Task statement:
Each line of the material that includes the string "What" counts once; report the total and nothing further.
-------
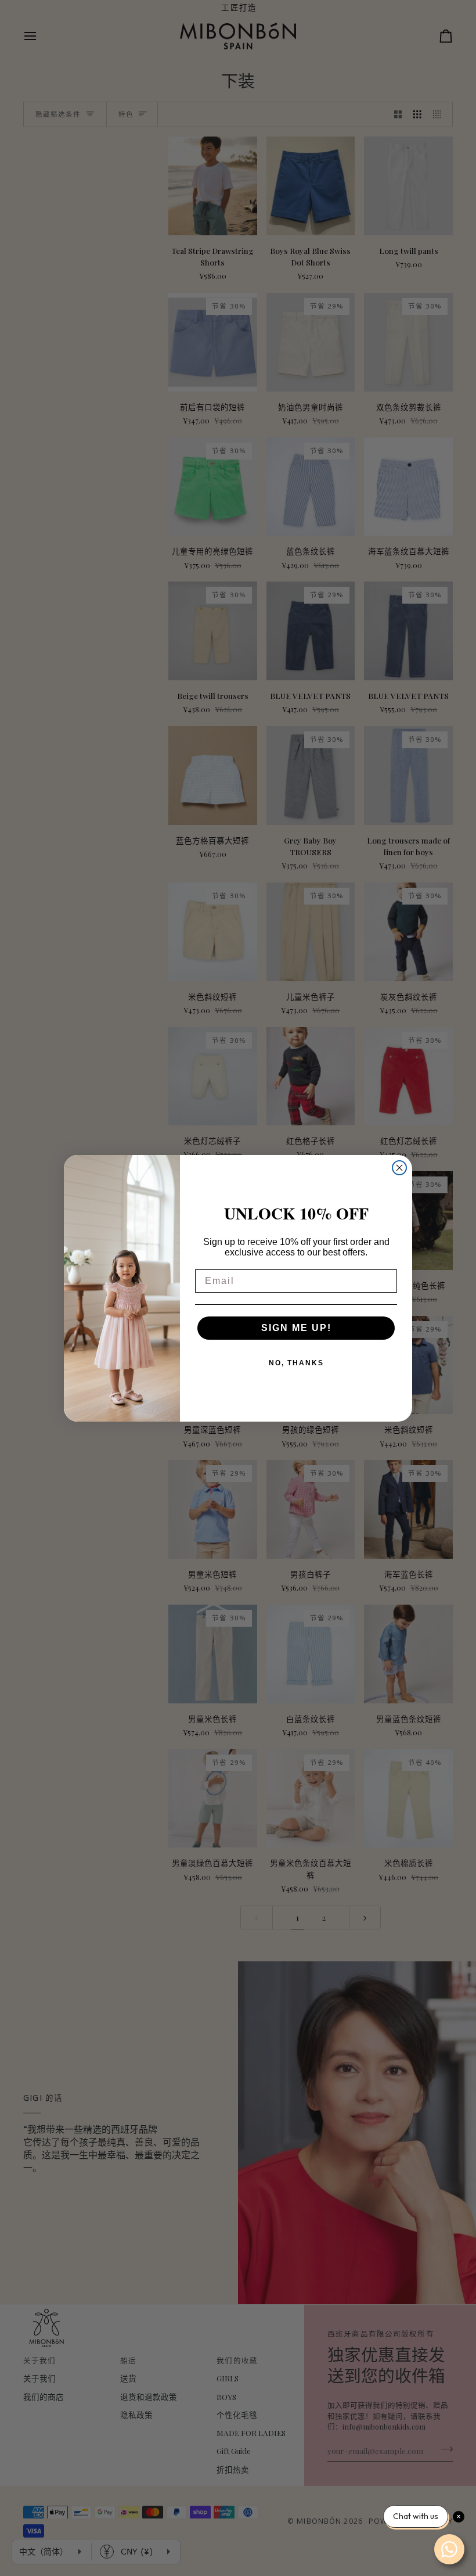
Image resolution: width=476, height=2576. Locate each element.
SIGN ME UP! (296, 1328)
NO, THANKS (296, 1363)
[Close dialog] (399, 1168)
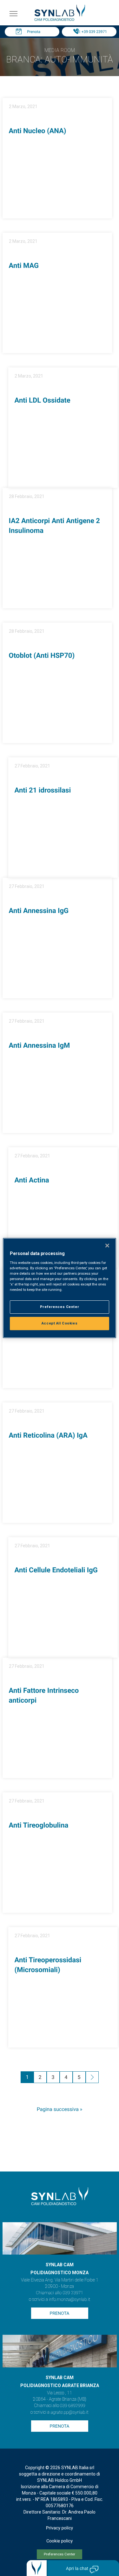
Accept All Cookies (59, 1323)
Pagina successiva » (60, 2109)
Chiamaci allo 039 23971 (59, 2292)
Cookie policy (59, 2541)
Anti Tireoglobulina (39, 1825)
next (92, 2078)
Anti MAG (24, 266)
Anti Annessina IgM (39, 1046)
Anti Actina (32, 1180)
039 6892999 (72, 2405)
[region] (59, 1288)
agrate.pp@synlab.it (69, 2412)
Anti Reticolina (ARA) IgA (48, 1436)
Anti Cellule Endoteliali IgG (56, 1570)
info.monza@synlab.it (69, 2299)
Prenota (33, 31)
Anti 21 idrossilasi (43, 790)
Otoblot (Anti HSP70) (42, 656)
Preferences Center (59, 2554)
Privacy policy (59, 2528)
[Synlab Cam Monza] (59, 20)
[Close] (107, 1245)
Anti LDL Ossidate (42, 401)
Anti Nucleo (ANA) (37, 131)
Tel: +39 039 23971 (91, 31)
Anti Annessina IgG (39, 911)
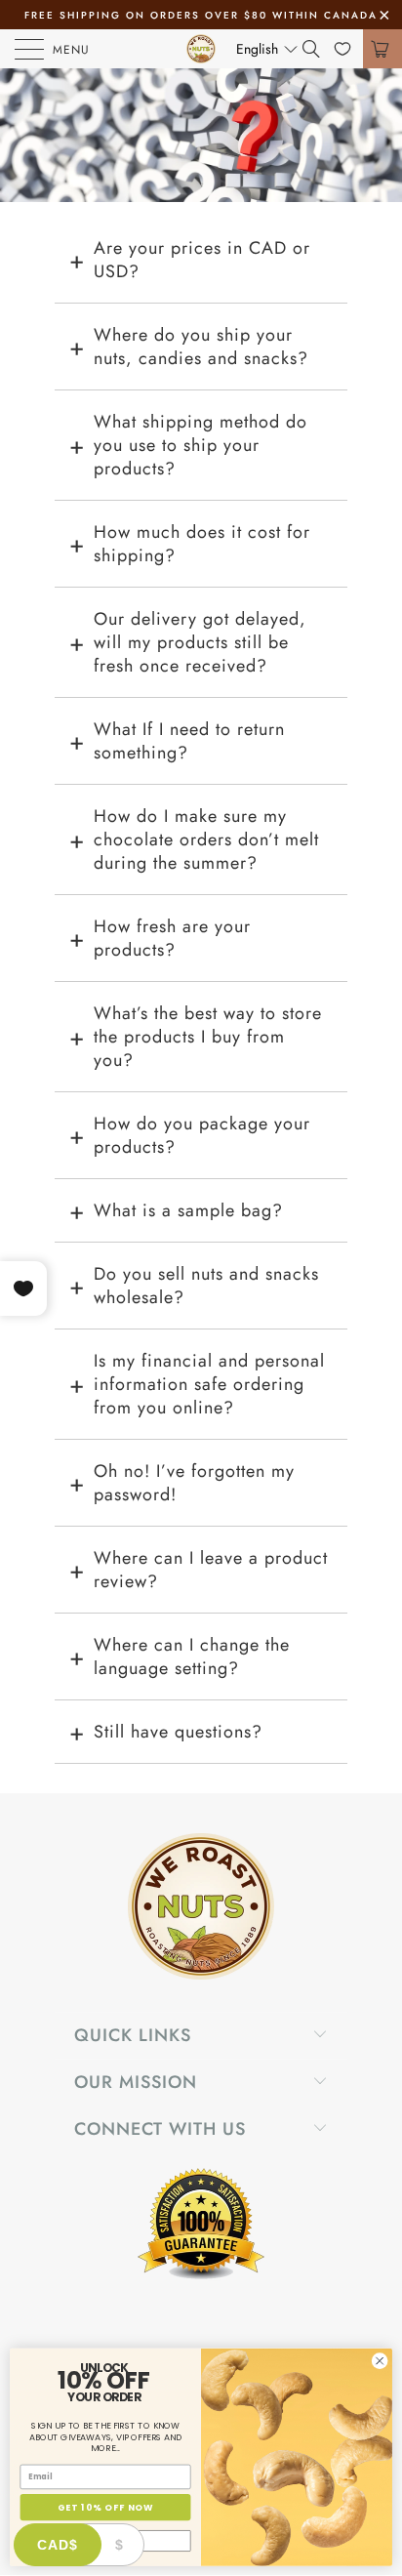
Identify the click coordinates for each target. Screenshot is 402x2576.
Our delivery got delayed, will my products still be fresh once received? (200, 642)
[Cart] (382, 48)
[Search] (318, 49)
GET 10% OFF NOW (105, 2507)
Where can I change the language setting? (192, 1656)
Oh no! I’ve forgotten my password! (194, 1482)
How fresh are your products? (172, 938)
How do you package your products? (202, 1135)
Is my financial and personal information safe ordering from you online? (209, 1384)
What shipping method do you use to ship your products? (200, 445)
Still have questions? (178, 1731)
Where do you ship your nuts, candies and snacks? (201, 346)
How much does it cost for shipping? (202, 543)
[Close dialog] (379, 2361)
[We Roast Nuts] (201, 48)
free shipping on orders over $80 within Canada (201, 15)
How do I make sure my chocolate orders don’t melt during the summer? (206, 839)
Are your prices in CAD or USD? (202, 259)
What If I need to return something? (189, 740)
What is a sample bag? (188, 1210)
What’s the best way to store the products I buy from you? (208, 1037)
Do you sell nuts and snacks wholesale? (206, 1285)
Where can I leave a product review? (211, 1569)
-------
Response to this exercise:
4